> _Task brief_
Select the lines of the records containing the word "settings" and list them.

——

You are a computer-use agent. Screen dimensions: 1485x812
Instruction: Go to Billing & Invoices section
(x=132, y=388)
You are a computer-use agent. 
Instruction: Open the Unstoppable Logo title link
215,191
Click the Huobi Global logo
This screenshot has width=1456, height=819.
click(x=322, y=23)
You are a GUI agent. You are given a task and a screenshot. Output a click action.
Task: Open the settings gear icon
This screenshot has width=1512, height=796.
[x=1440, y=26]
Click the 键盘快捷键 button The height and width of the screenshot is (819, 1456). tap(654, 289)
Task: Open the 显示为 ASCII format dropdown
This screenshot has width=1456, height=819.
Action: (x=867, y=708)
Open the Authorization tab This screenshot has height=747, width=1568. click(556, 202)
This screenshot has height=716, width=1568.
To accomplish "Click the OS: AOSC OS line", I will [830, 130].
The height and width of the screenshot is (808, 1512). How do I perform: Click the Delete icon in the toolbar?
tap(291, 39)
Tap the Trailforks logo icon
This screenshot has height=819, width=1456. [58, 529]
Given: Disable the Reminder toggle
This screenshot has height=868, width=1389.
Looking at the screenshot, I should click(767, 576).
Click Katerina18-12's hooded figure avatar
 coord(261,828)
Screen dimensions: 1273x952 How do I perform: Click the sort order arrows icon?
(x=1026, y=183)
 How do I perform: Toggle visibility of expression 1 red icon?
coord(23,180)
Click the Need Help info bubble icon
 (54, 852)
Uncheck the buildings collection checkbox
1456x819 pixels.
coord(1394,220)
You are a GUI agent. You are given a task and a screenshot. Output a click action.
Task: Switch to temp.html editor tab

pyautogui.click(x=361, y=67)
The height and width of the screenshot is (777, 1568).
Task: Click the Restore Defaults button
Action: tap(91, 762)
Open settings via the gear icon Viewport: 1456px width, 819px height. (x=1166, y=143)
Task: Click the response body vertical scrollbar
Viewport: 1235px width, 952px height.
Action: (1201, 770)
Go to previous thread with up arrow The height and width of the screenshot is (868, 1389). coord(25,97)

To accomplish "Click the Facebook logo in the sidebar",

——

> _Output of the exercise_
Task: Open the settings gear icon
Open settings via the gear icon Viewport: 1456px width, 819px height. (x=1166, y=143)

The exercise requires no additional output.